(Information supplied)
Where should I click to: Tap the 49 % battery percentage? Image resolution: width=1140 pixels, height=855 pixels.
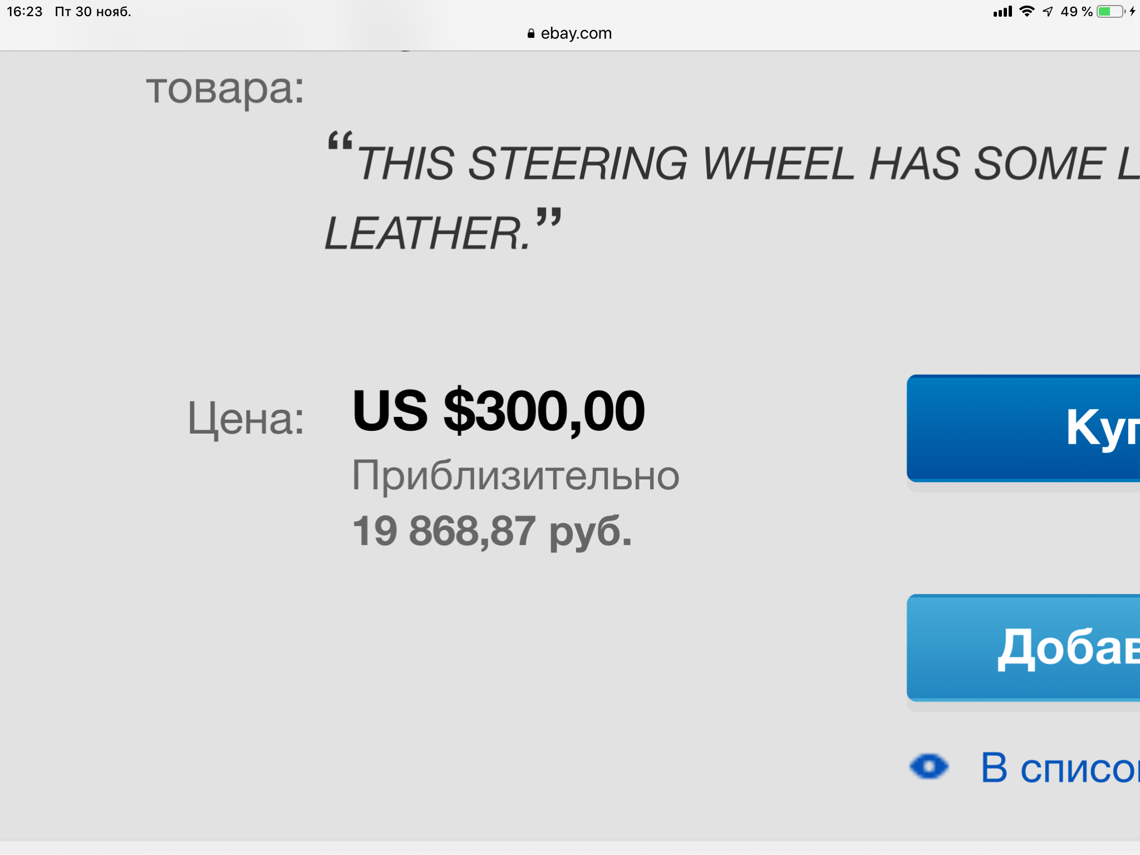pyautogui.click(x=1076, y=11)
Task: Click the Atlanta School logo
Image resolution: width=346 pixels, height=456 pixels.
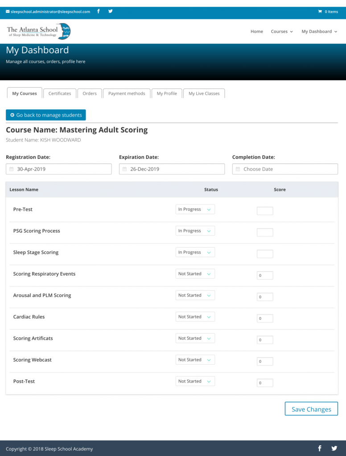Action: click(39, 32)
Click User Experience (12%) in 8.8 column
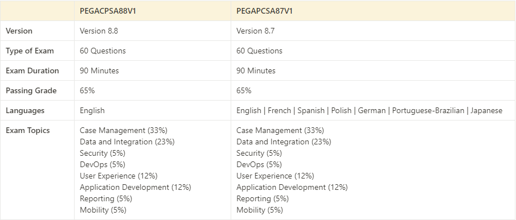The height and width of the screenshot is (220, 516). tap(118, 176)
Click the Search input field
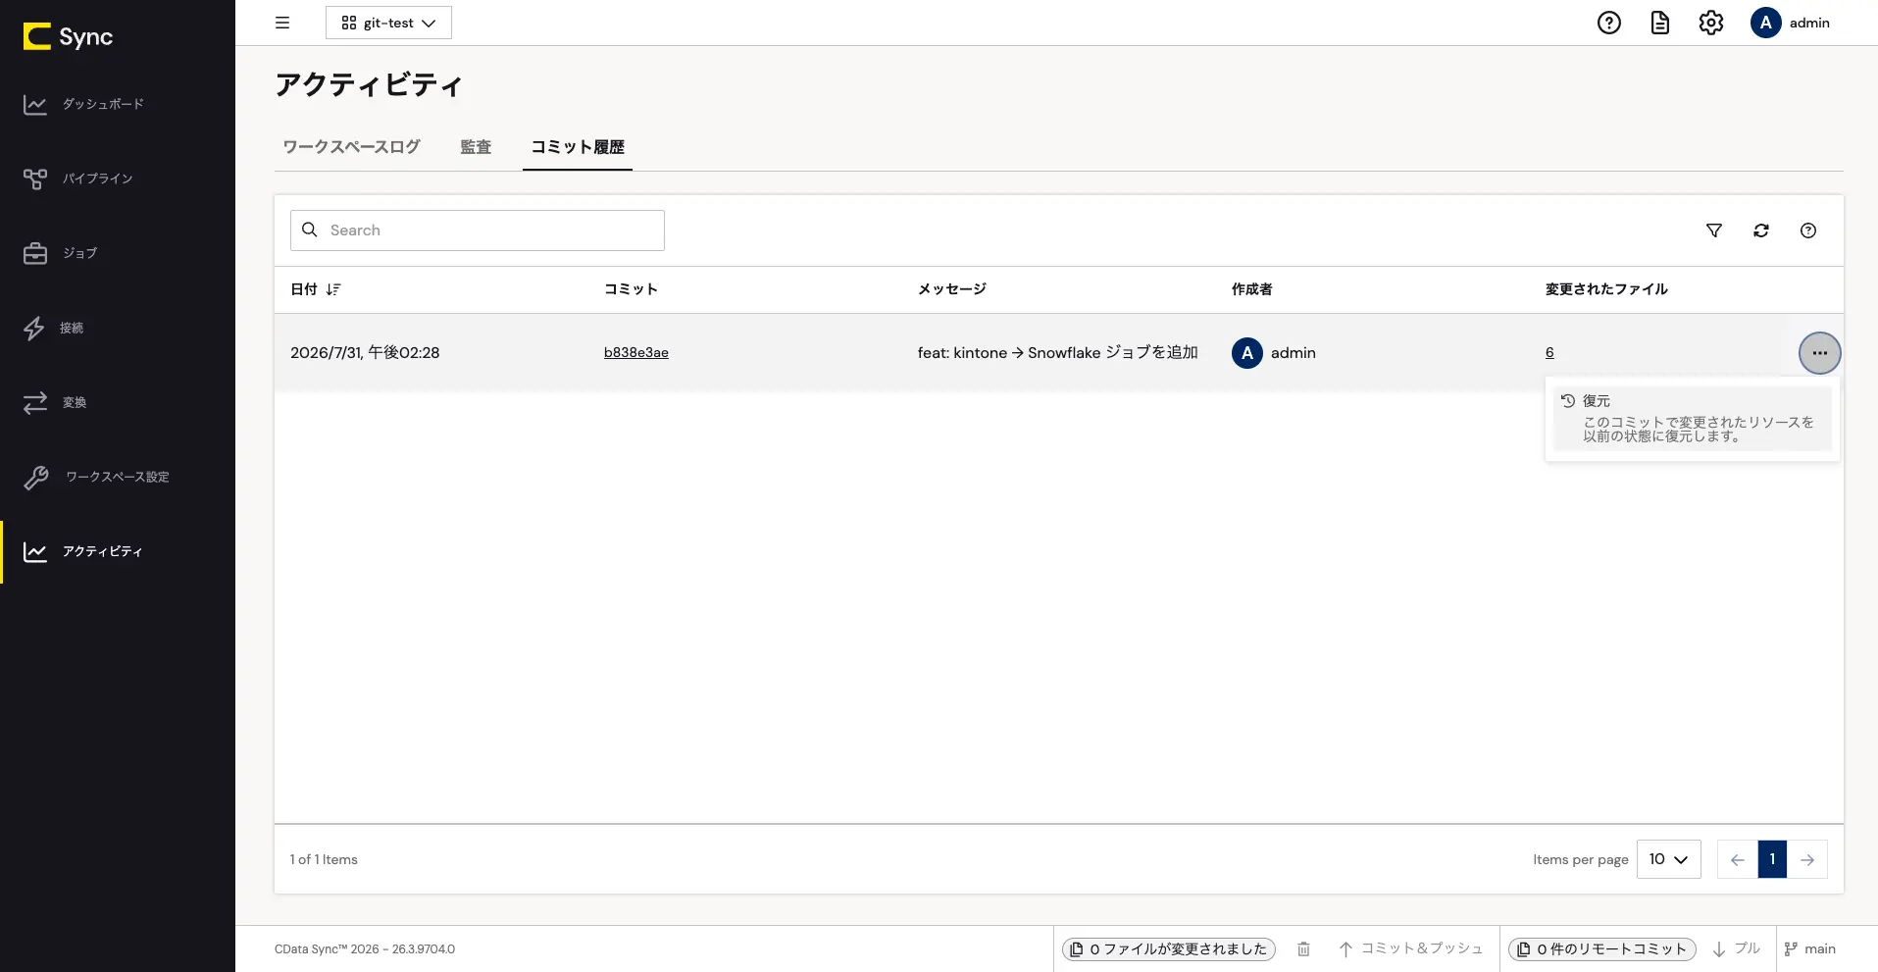The width and height of the screenshot is (1878, 972). [x=478, y=230]
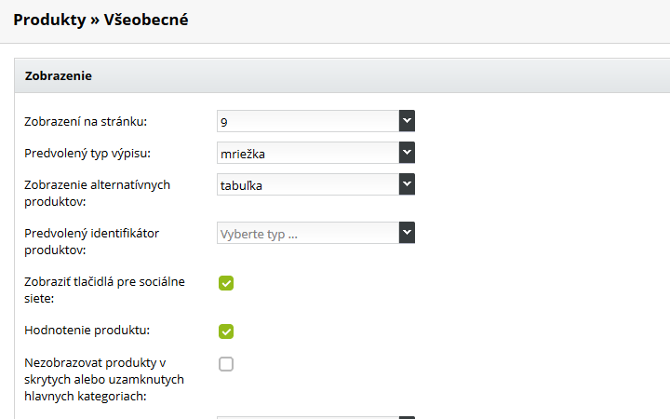Viewport: 670px width, 419px height.
Task: Click Produkty in the page breadcrumb title
Action: click(49, 20)
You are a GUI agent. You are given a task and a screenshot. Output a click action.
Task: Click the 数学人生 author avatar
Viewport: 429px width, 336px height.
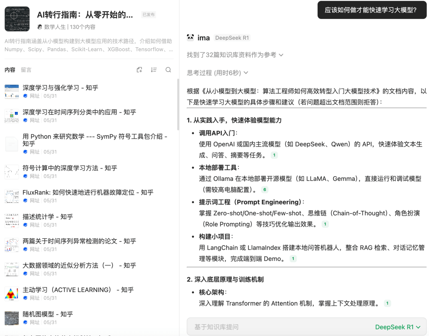point(40,27)
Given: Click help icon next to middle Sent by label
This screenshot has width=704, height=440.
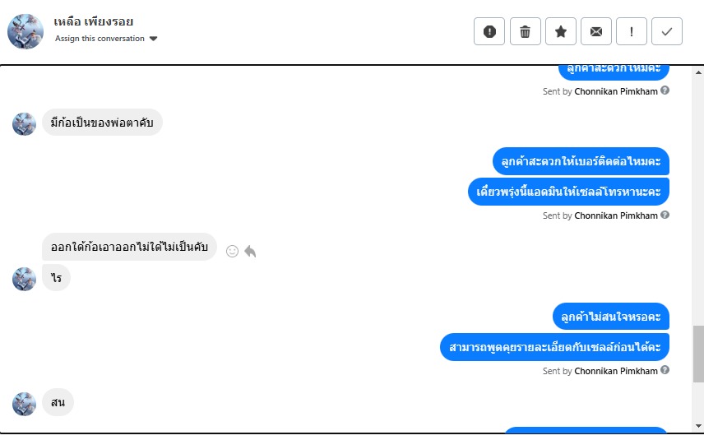Looking at the screenshot, I should pos(665,215).
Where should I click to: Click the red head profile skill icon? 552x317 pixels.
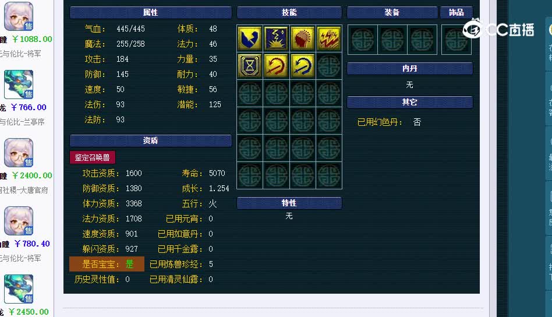(x=302, y=38)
(End Information supplied)
Without any pictures, reproduce exactly the lines from the line that contains "Where should I click to: Click" to the end of the entries above, both ends included.

### The answer
Where should I click to: Click the red head profile skill icon? 552x317 pixels.
(x=302, y=38)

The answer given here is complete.